Four new PC processors will follow in the first half of next year, including a quad-core notebook chip that aims to give seven hours of battery life, and a six-core chip for high-end desktops that includes AMD's Eyefinity multidisplay technology for gamers, Bergman said.
AMD also described plans to bring its new Fusion chips to desktop and laptop PCs in the first half of 2011, starting with a product code-named Llano.
Fusion, which AMD has been talking up for several years, will combine a graphics chip and a general-purpose CPU on the same piece of silicon, which AMD says will lead to faster performance and lower power consumption.
Llano, the first Fusion chip, will have about a billion transistors and be manufactured on a 32-nanometer process, Bergman said. For comparison, AMD's current Phenom II processor has 758 million transistors and is made with a 45-nanometer process.
Llano will appear in mainstream laptops in 2011 as part of a platform called Sabine, which will have four CPU cores and support DDR3 memory and DirectX 11 graphics, Bergman said.
For mainstream desktops, Llano will appear at about the same time in a platform called Lynx, which will also support DDR3 memory and include up to four CPU cores.
AMD also discussed two new x86 architectures it is developing -- Bulldozer, for larger and more powerful chips that will go in servers, desktops, and laptops, and Bobcat, which is designed to use less power for ultrathin laptops and netbooks.

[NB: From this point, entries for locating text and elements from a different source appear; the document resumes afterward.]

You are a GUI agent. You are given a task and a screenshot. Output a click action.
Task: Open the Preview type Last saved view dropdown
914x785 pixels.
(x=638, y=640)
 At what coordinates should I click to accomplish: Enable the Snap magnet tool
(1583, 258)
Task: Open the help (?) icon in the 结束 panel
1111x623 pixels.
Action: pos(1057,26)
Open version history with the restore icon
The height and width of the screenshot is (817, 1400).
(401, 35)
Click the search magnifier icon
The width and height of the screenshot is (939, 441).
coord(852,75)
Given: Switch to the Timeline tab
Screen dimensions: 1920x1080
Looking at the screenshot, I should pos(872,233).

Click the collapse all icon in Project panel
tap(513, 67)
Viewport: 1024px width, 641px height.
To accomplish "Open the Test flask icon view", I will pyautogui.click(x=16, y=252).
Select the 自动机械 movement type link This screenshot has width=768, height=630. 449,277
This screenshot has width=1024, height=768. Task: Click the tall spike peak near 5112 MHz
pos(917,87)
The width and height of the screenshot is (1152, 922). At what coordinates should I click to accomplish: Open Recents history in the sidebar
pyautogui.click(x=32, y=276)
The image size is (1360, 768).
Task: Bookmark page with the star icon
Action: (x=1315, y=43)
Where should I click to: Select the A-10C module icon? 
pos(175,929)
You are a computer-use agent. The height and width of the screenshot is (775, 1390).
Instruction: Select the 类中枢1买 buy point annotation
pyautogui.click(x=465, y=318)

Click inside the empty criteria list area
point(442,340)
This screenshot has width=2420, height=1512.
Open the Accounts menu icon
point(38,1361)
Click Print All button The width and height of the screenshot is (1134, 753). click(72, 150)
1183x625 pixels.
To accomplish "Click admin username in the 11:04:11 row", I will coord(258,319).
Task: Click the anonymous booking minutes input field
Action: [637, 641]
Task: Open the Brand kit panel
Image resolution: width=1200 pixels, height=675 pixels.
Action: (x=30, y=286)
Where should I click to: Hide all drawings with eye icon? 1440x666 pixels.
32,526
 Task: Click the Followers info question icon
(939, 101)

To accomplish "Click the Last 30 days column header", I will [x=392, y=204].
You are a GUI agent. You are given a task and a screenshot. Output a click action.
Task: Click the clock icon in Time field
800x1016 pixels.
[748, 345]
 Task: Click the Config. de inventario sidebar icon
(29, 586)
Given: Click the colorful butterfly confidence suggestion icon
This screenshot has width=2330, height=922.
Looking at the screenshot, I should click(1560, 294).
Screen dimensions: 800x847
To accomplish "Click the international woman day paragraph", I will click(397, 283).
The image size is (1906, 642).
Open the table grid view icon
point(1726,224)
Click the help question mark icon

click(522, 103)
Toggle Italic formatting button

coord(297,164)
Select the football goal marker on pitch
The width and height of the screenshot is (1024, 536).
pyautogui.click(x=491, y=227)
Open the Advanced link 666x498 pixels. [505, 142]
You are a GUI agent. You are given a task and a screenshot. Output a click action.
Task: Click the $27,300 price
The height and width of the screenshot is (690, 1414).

Bulldozer will appear first in 2011 as part of the Scorpius platform for high-end enthusiast desktops. It will be offered in four- and eight-core versions and be coupled with DDR3 memory and a discrete graphics chip. A dual-core Bobcat processor will also come in 2011, as part of a platform called Brazos, which will include a Fusion chip known as Ontario.
Having spun off its manufacturing facilities earlier this year, AMD is redoubling its efforts to design new products that can help with its perennial task of clawing away market share from Intel.
President and CEO Dirk Meyer suggested that the antitrust cases against Intel, which have been waged in Europe and Asia and recently began afresh in the United States, will create a more level playing field for AMD.
"I’m looking forward to a future where our ability to succeed in business is governed by the quality of our products and our customer relationships. That hasn't always been true in the past but in the future it will be," he said.
It's an uphill battle for AMD, however. Intel extended its share of CPU shipments to 81.1 percent in the third quarter, while AMD's share declined slightly to 18.7 percent, according to figures from IDC.